Exercise
Could you reproduce verbatim the rows below, from the line containing "You are a computer-use" through the end of the rows, both ends included, and leave the pictures out of your answer?

Material provided
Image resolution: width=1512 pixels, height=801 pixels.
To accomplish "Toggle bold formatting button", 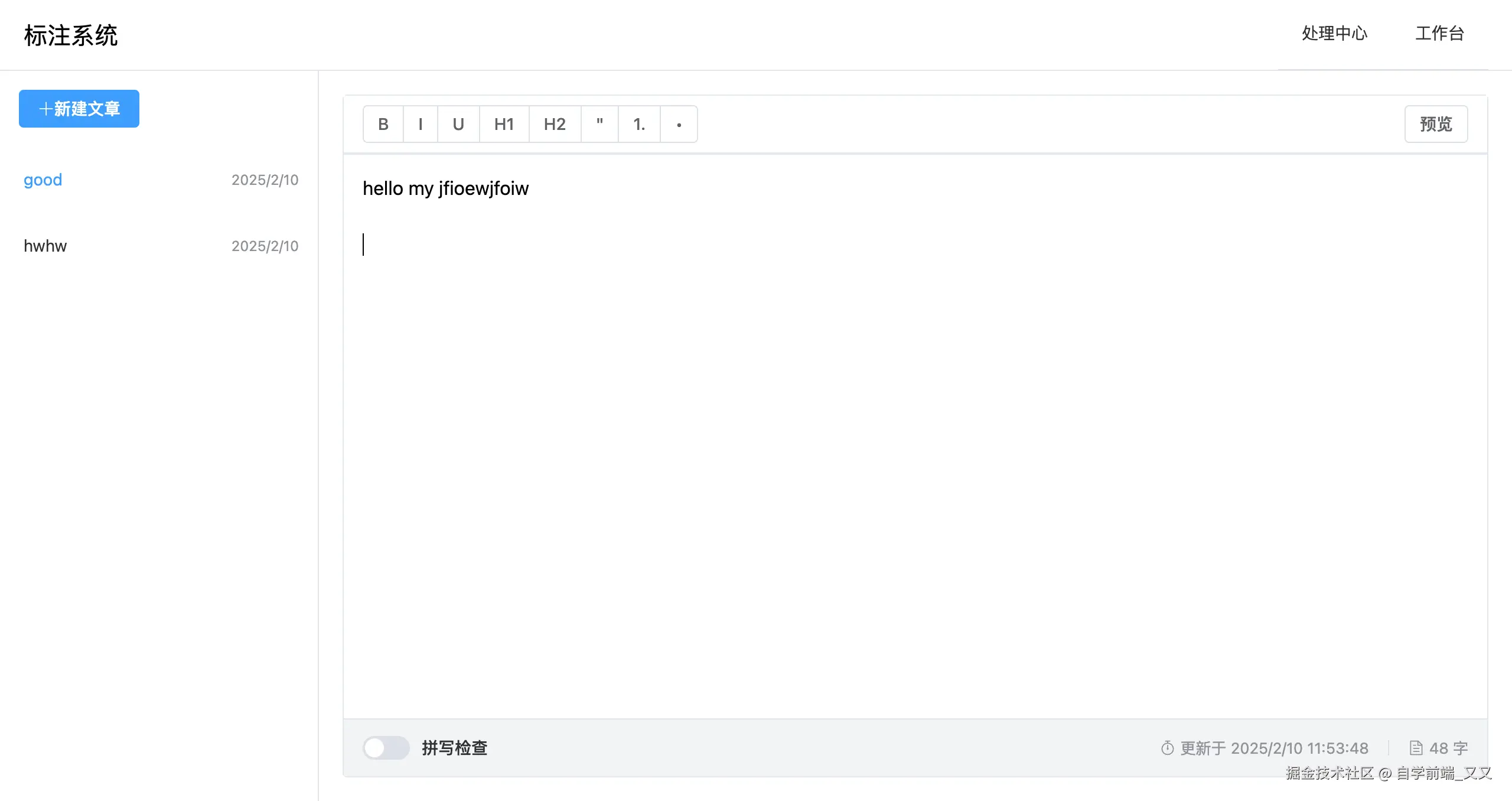I will click(383, 124).
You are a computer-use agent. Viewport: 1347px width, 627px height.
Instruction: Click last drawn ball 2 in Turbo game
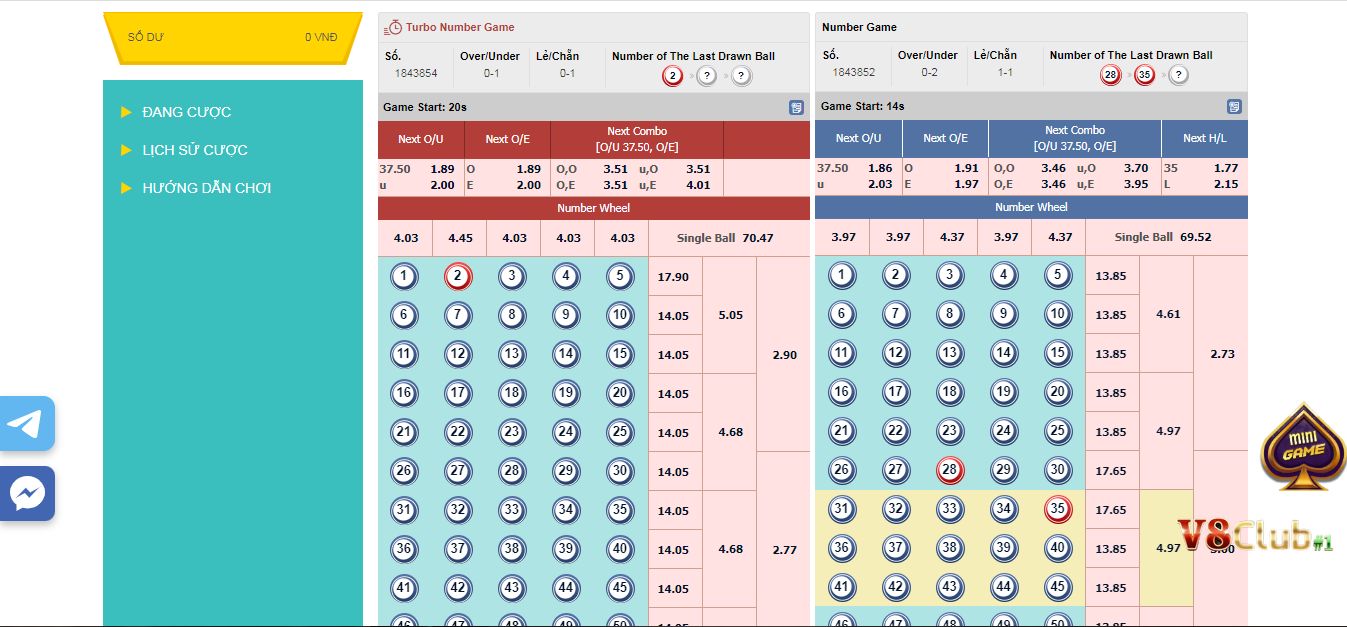point(672,75)
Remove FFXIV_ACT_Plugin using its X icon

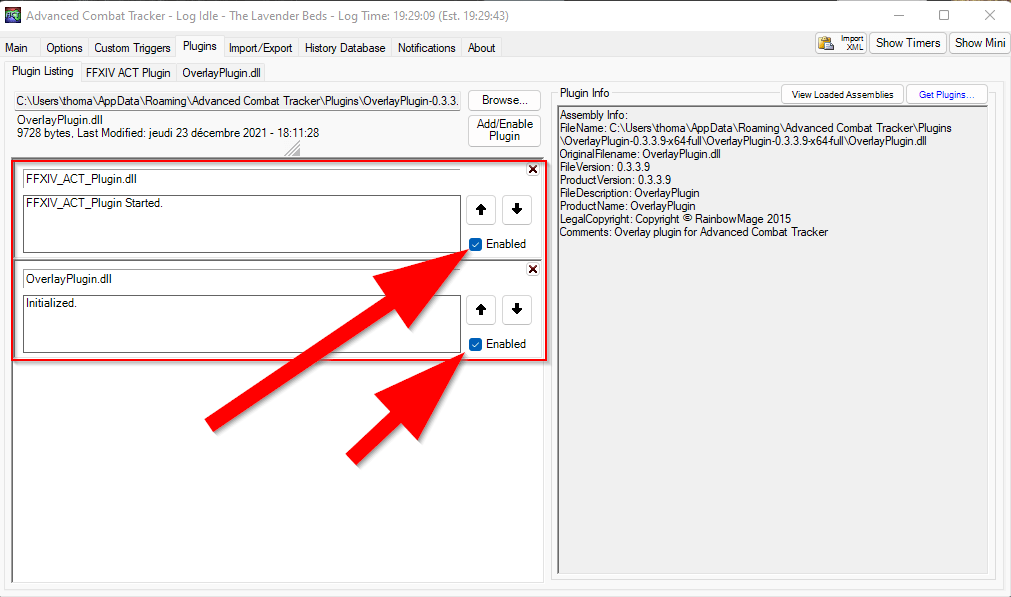pyautogui.click(x=533, y=169)
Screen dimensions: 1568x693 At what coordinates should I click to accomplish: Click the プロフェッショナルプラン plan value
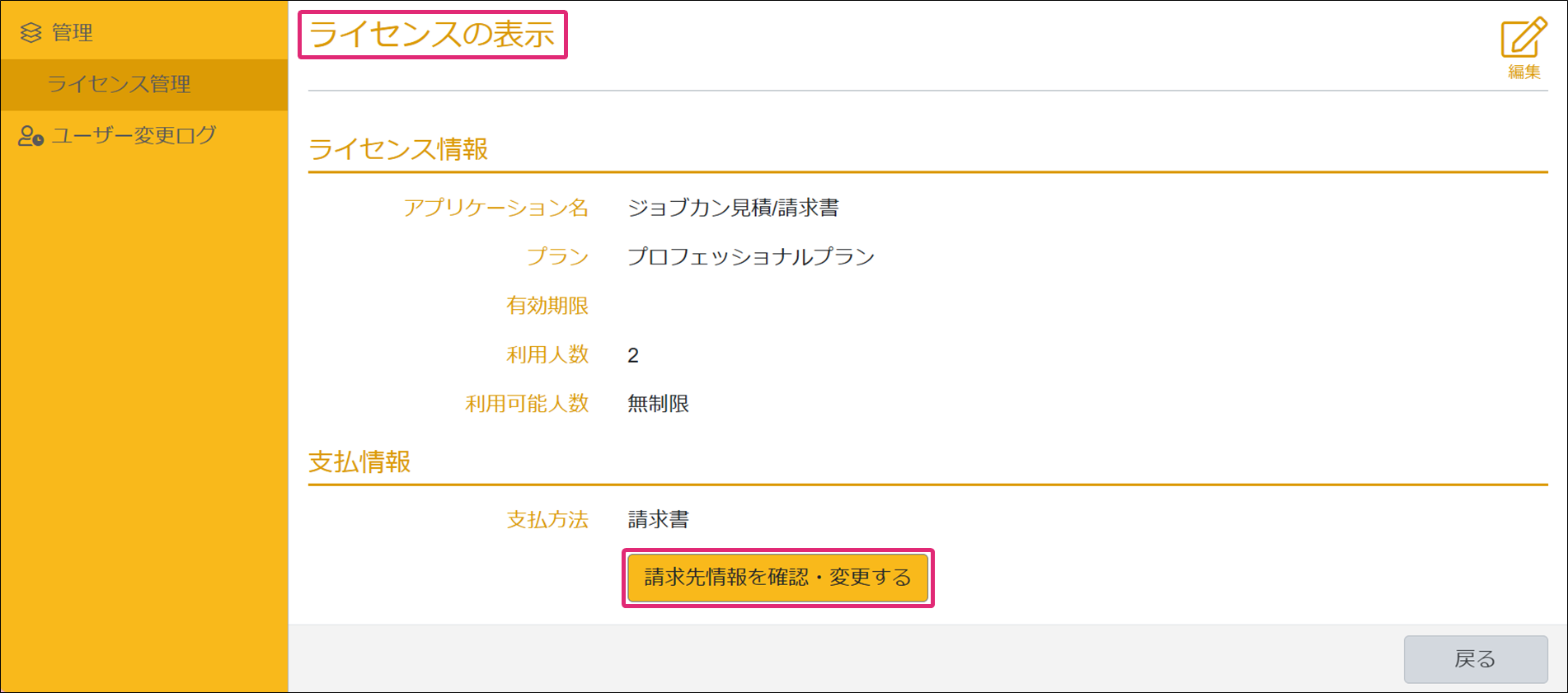750,257
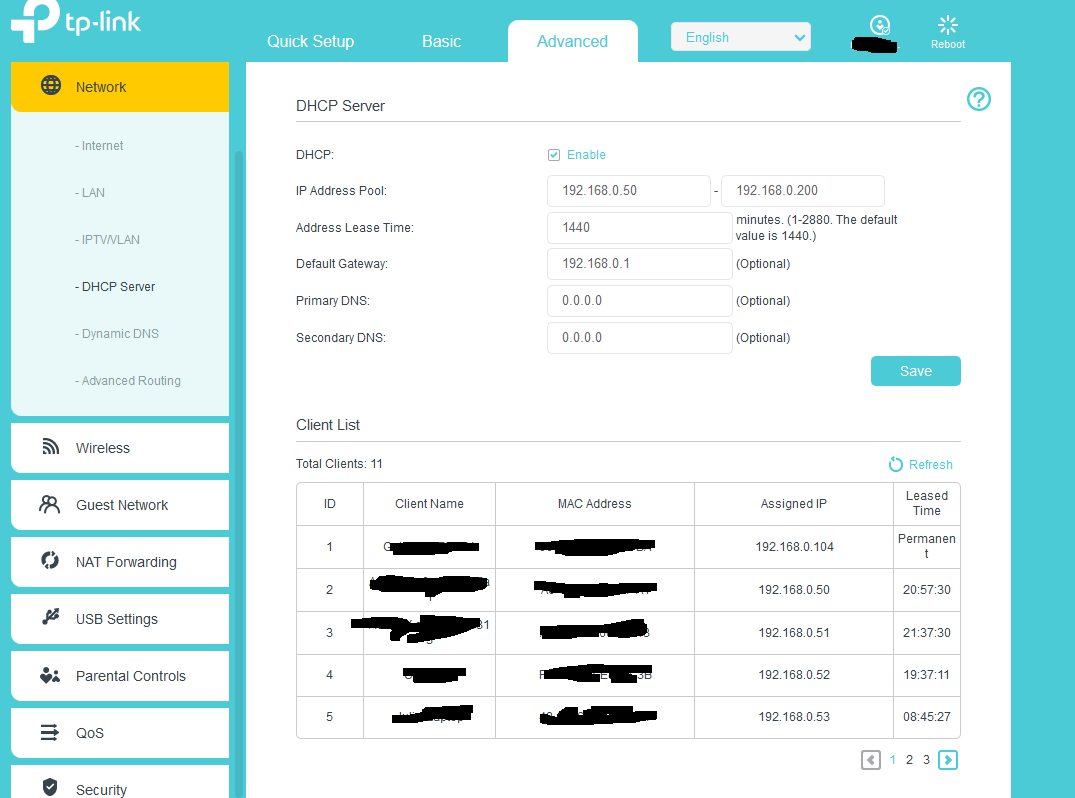This screenshot has height=798, width=1075.
Task: Switch to the Basic tab
Action: (441, 41)
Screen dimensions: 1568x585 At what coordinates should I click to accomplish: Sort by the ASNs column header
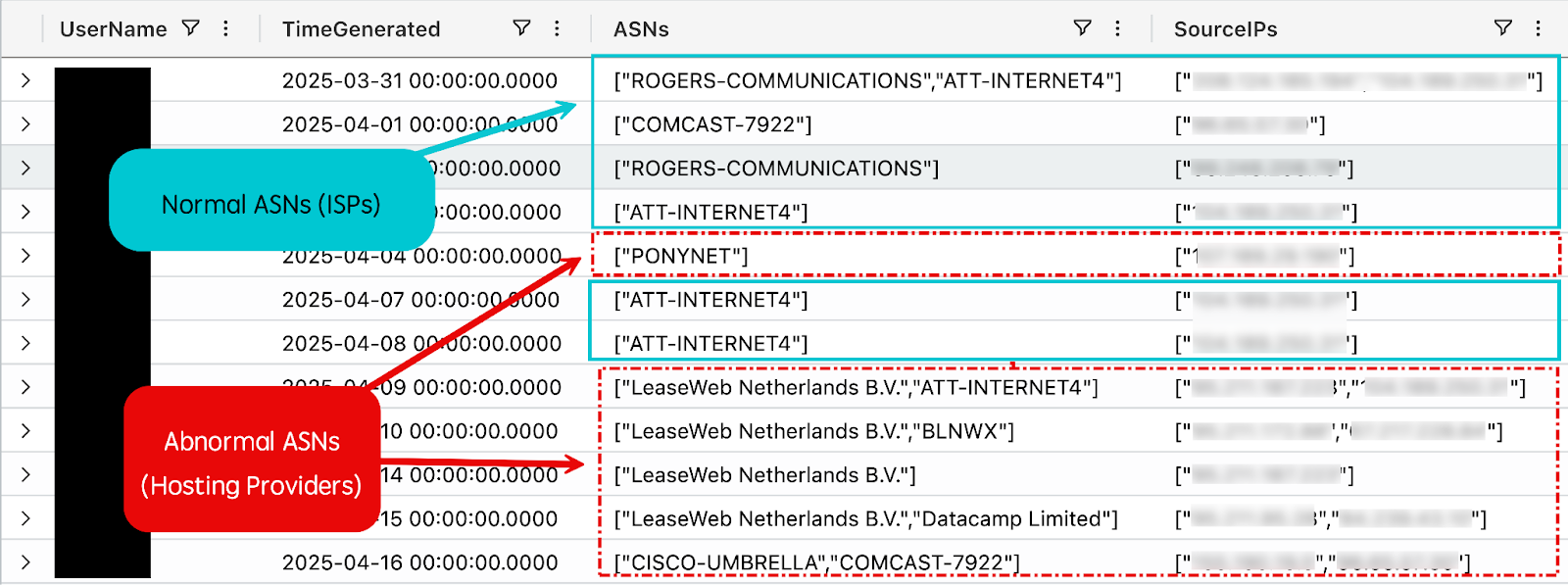pyautogui.click(x=641, y=29)
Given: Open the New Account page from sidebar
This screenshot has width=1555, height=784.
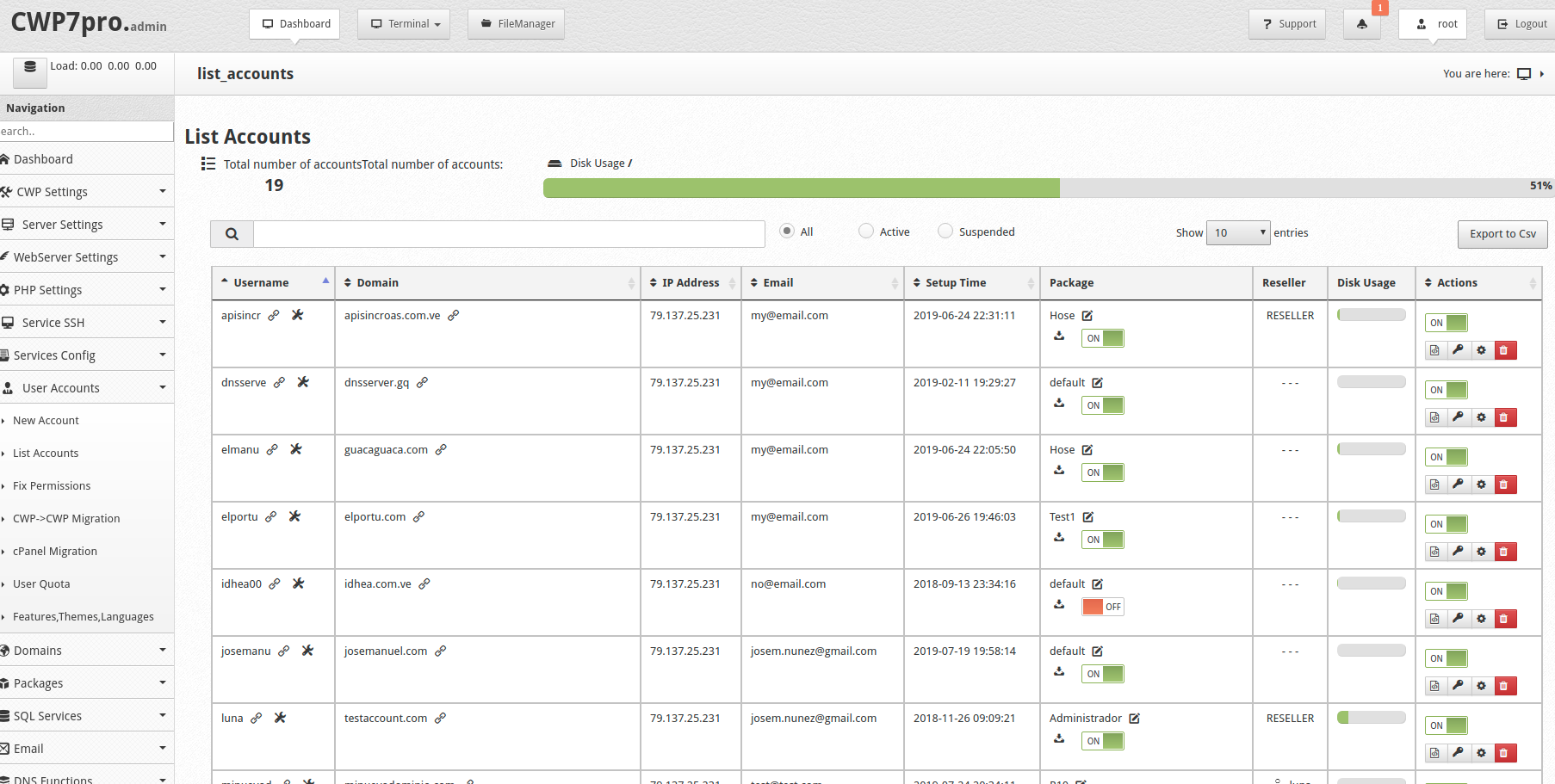Looking at the screenshot, I should pos(47,420).
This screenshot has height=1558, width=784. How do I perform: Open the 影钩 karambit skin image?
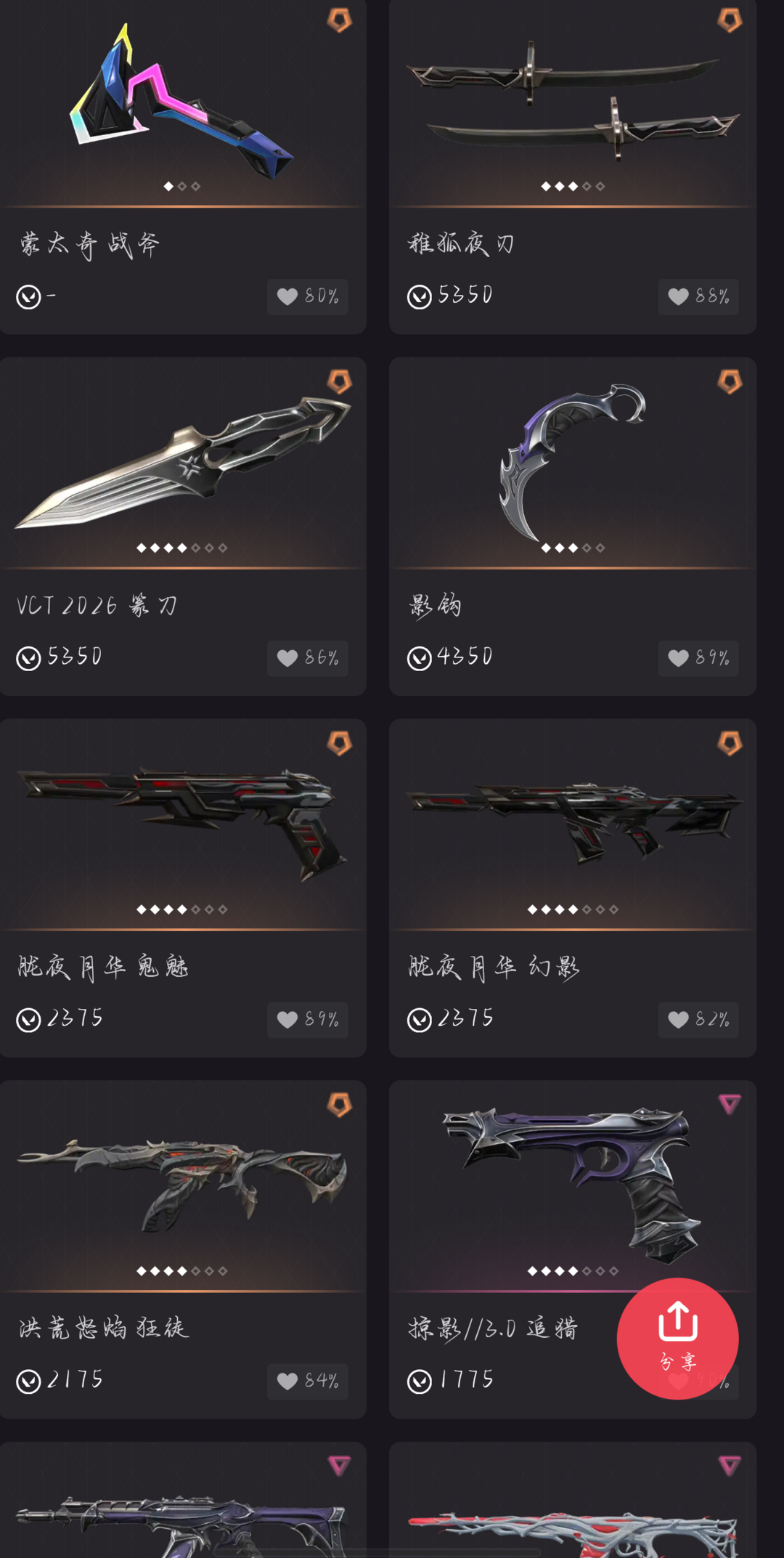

Answer to this task
You are a computer-use agent. Viewport: 1347px width, 627px height.
Instruction: Click last drawn ball 2 in Turbo game
point(672,75)
Remove FFXIV_ACT_Plugin using its X icon

pyautogui.click(x=533, y=169)
Screen dimensions: 1568x693 At what coordinates should I click to accomplish: Click the プロフェッショナルプラン plan value
750,257
This screenshot has height=798, width=1075.
Task: Switch to the Basic tab
Action: (441, 41)
Screen dimensions: 1568x585 At what coordinates should I click to accomplish: Sort by the ASNs column header
pyautogui.click(x=641, y=29)
Given: Open the New Account page from sidebar
This screenshot has width=1555, height=784.
Looking at the screenshot, I should pos(47,420).
This screenshot has height=1558, width=784. How do I perform: Open the 影钩 karambit skin image?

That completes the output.